前腕の骨(橈骨と尺骨)が歪んでいるために肘関節や手関節(手首)、さらには母指のCM関節などが不安定になっている人がかなりいます。
「前腕の回内位を修正する」という①の項目で円回内筋と方形回内筋について取り上げましたが、この二つの筋肉に加えて前腕深層の伸筋を整えることも重要です。
尺骨が捻れていますと肘関節が不安定になりますので、上腕三頭筋長頭と内側頭、肘筋などが変調を起こします。あるいは烏口腕筋がこわばるかもしれません。そして同時に手首で尺骨頭の位置が悪かったり、母指中手骨が落ち込んだりする歪み発生することがあります。
そんな時には、屈筋側の円回内筋、方形回内筋の施術からはじめますが、それらの筋肉の変調が改善されたとしても上腕腕頭筋の変調が変わらなかったり、手首の状態に大きな変化が起きないことがあります。そんな時に有効になるのは長母指外転筋、長母指伸筋、示指伸筋など尺骨に起始している筋肉の変調を整えることです。

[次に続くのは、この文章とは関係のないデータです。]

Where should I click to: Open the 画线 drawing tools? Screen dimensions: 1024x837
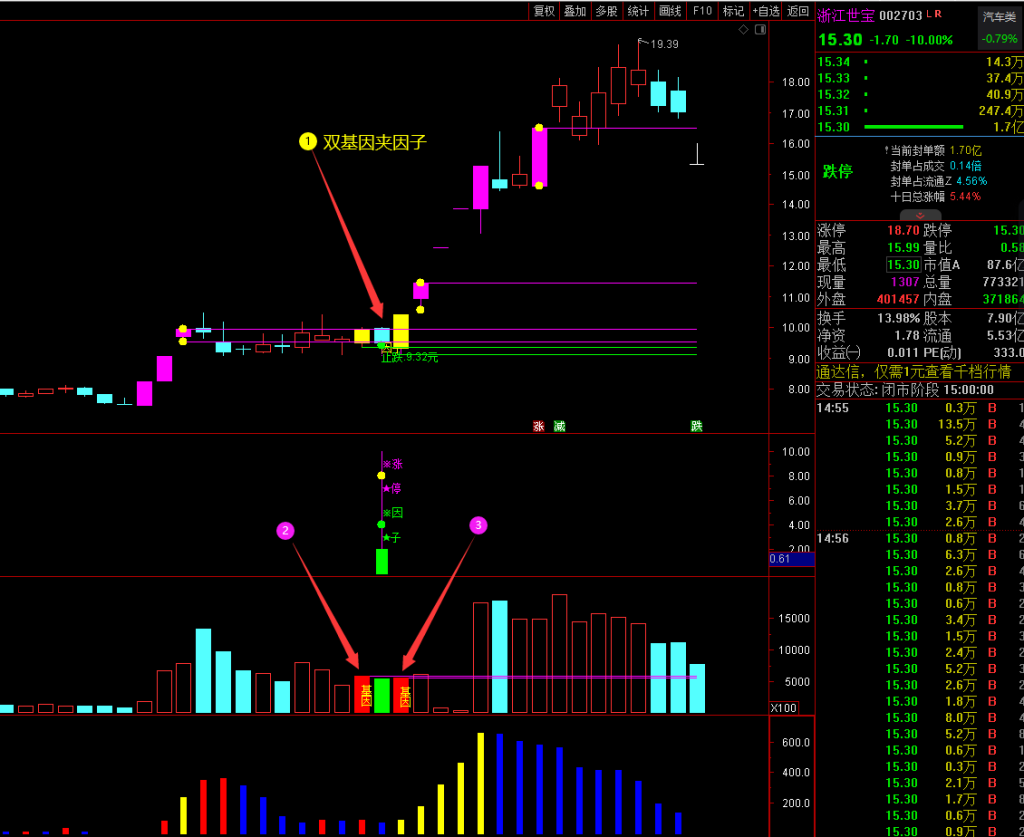coord(670,11)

母趾先や示指先を使いすぎている人は、母指や示指の末節が歪みますが、それによって長母指伸筋や示指伸筋がこわばります。ですから手指の末節のこわばりを取る施術を行います。
パソコンのキーボードをたくさん叩いている人、ピアノをたくさん弾いている人などは、指を引き上げる(伸展)動作や母指を開く(外転)動作をたくさんしていますので、長母指外転筋、長母指伸筋、示指伸筋、指伸筋(総指伸筋)、小指伸筋がこわばっている可能性があります。同時に手首を背屈する長橈側手根伸筋、短橈側手根伸筋、尺側手根伸筋がこわばっている可能性があります。

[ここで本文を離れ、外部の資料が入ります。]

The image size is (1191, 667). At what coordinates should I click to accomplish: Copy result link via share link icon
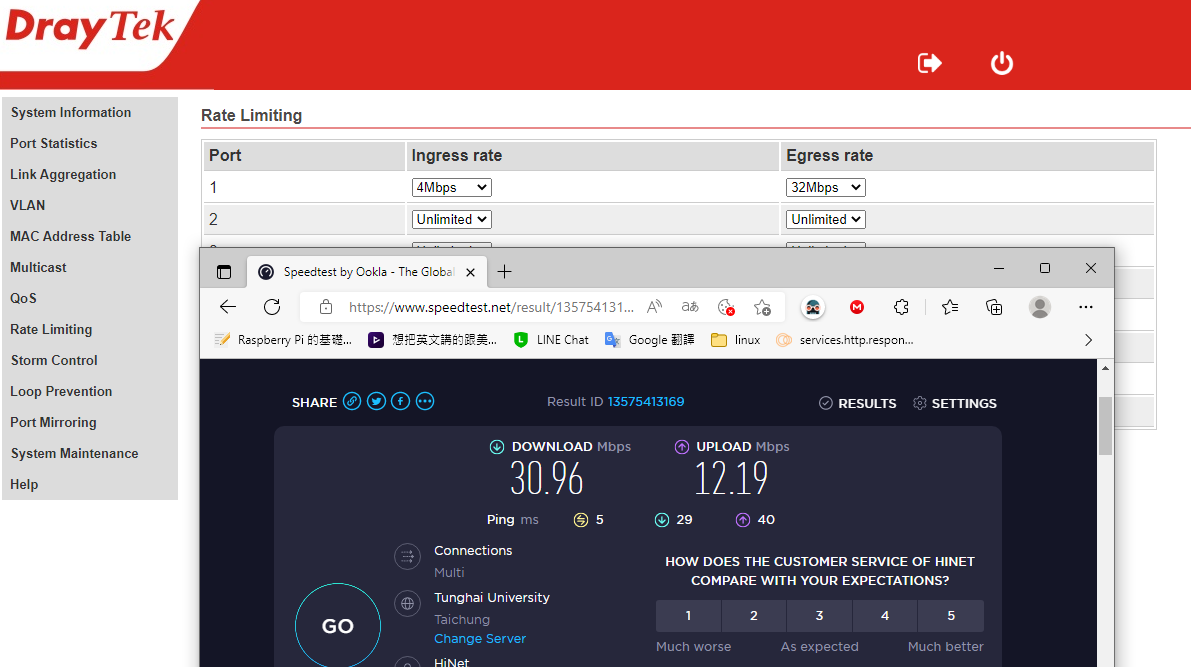(x=352, y=402)
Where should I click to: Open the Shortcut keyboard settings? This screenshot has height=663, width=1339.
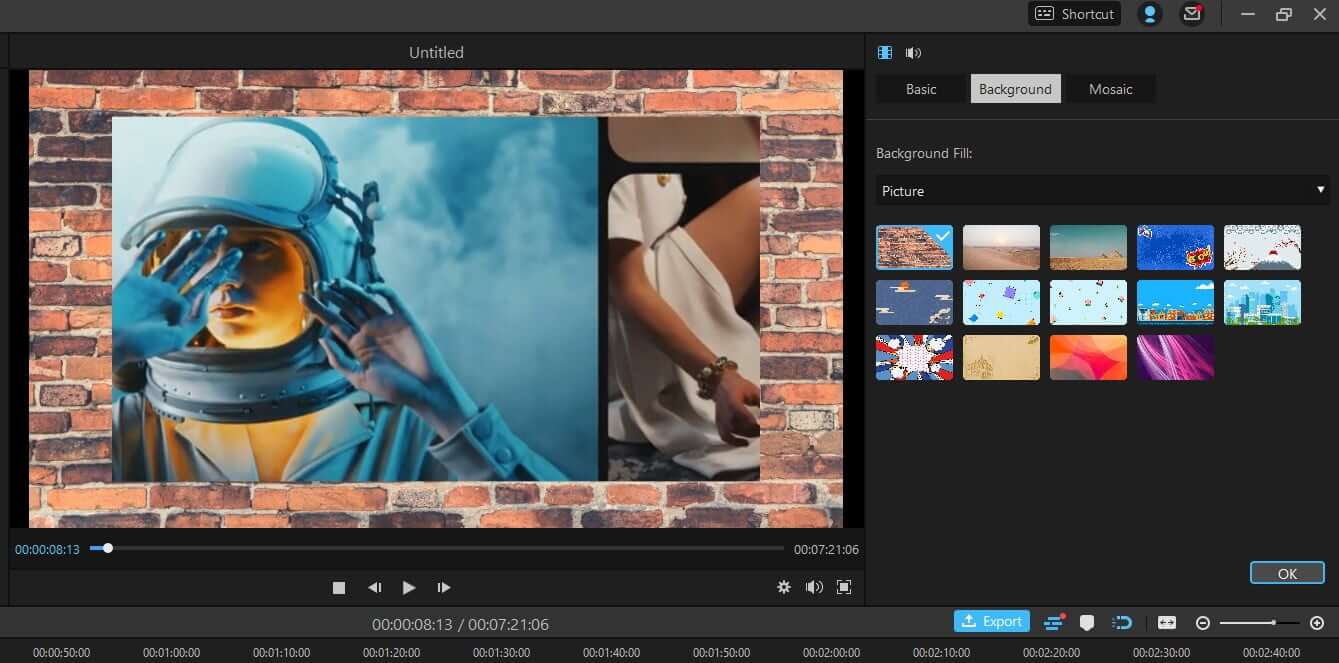(x=1073, y=13)
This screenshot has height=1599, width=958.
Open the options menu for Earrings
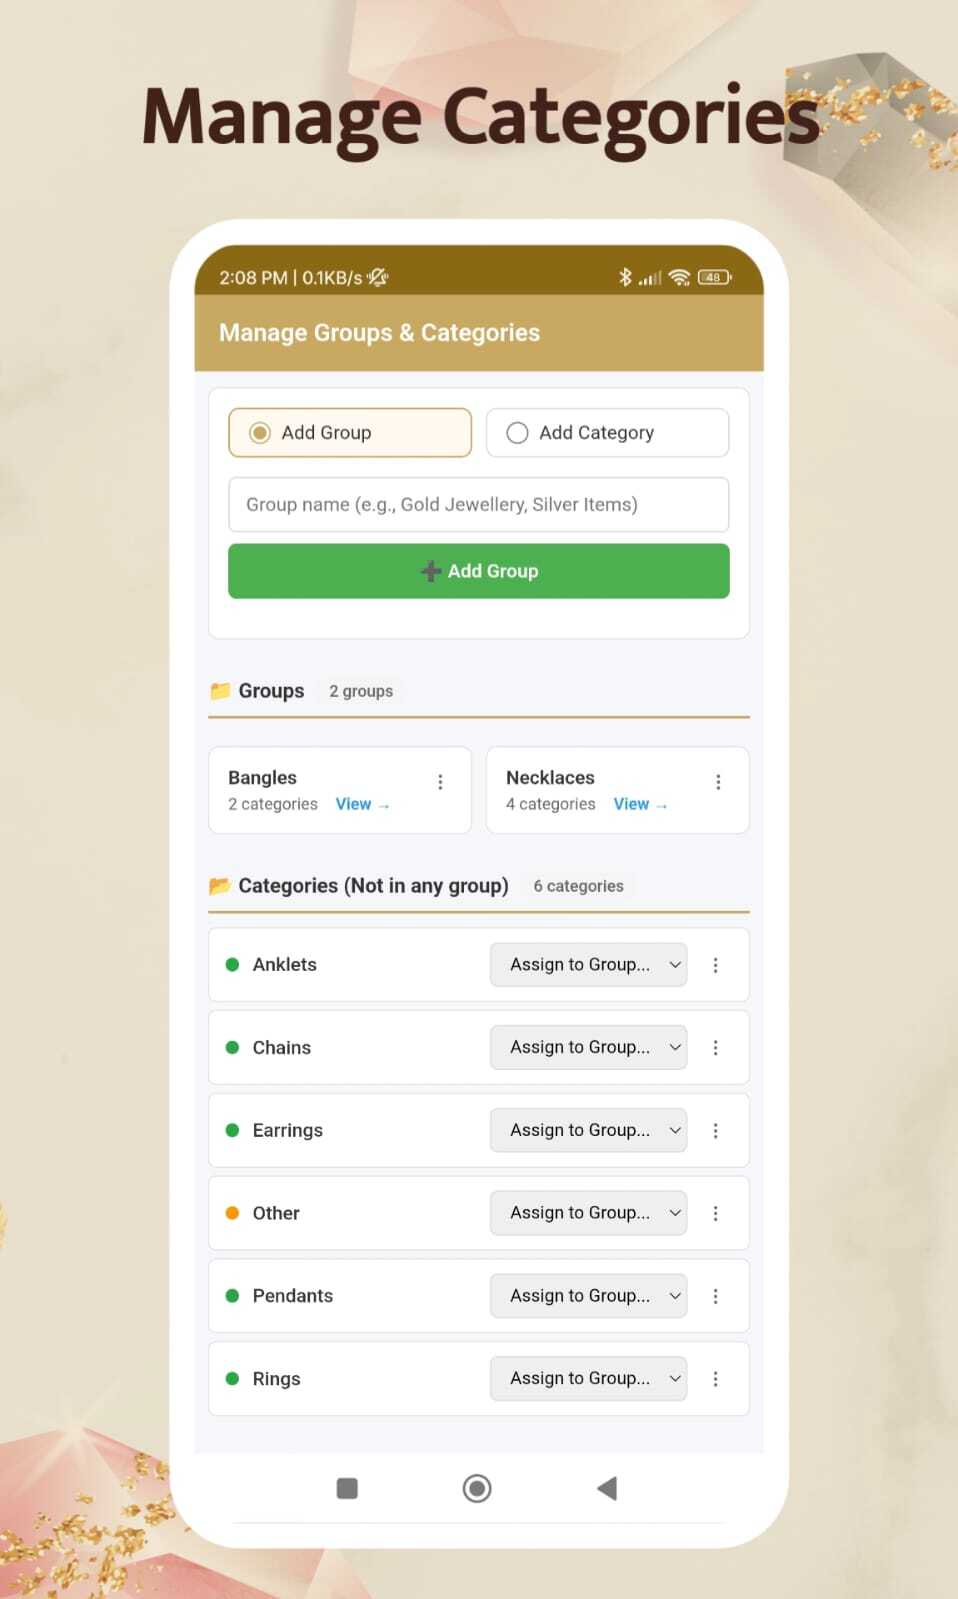(x=716, y=1130)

そして長母指外転筋、長母指伸筋、示指伸筋のこわばりが強い人は、尺骨の際がコリコリと硬くなっていますので、それが目安になります。
これらの前腕深層の伸筋のこわばりが強くて、尺骨の捻れが強く大円筋がこわばって肩甲骨を引っ張り出しているために腕が後ろに回らない肩関節の不具合などを起こしている人もいます。

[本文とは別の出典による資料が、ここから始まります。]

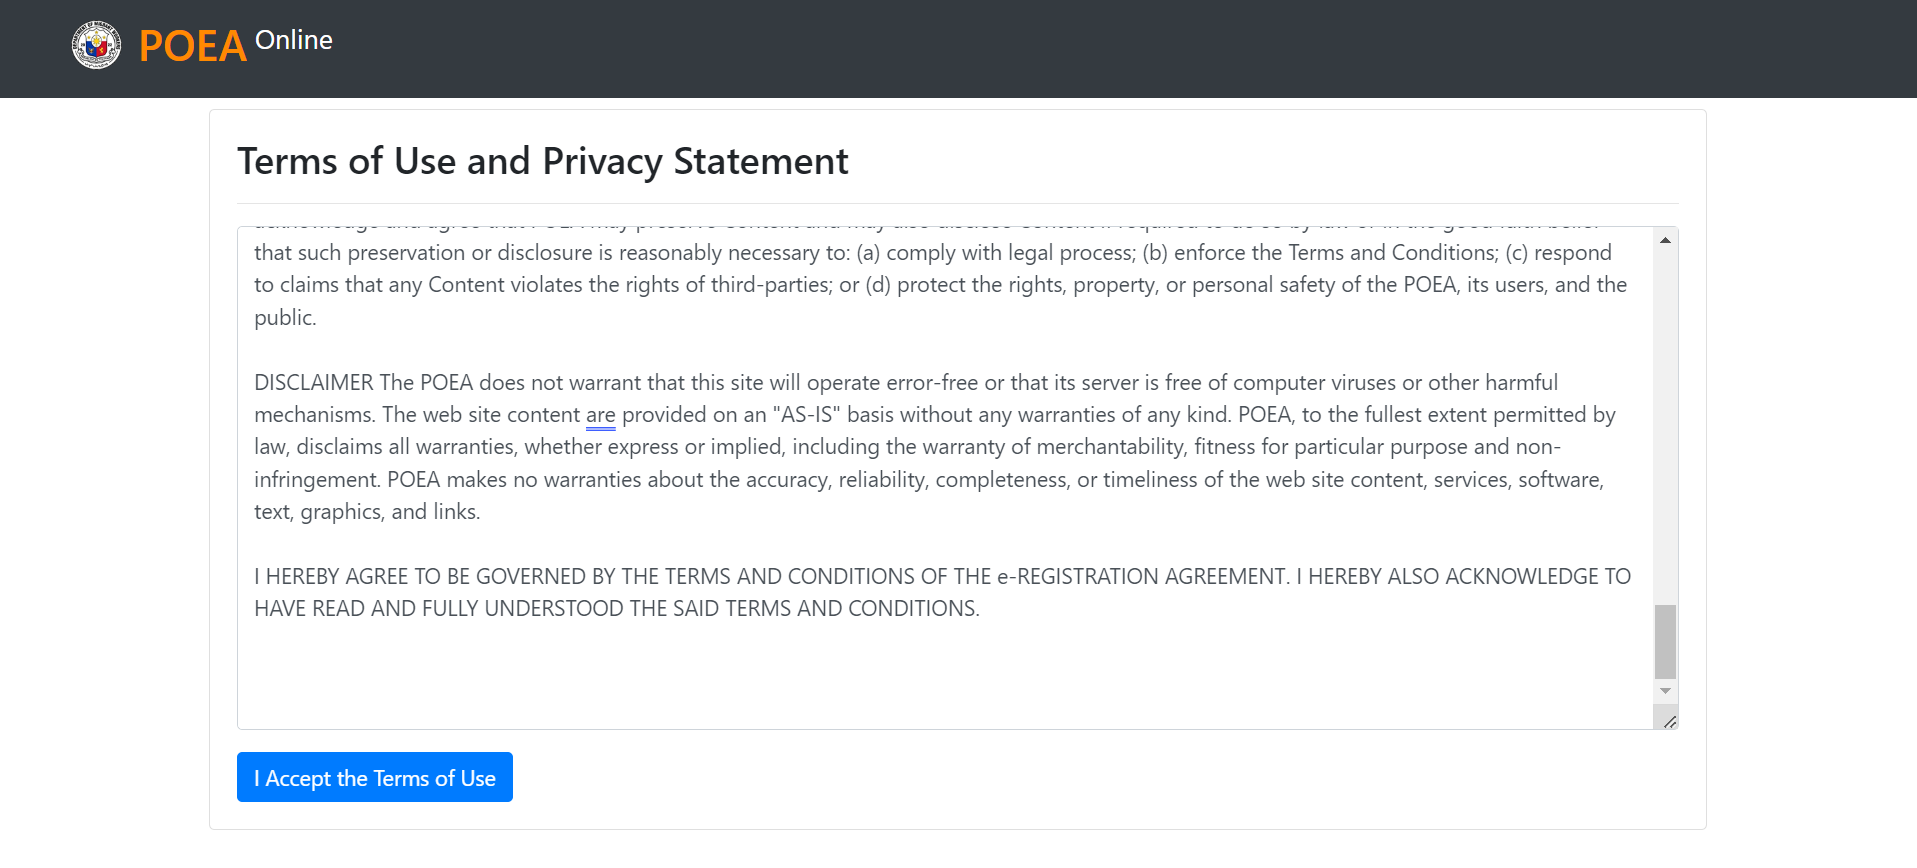Click the blank area below the agreement text
The image size is (1917, 868).
pos(945,675)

パソコンを業務としている人は、常に前腕の回内位で作業を行っていますので、円回内筋、方形回内筋、短母指外転筋などがこわばっていますが、同時にこれら前腕深層の伸筋もこわばっていることが多いので、前腕回内位を修正するためには、これら伸筋のこわばりを解消することも忘れずに行ってください。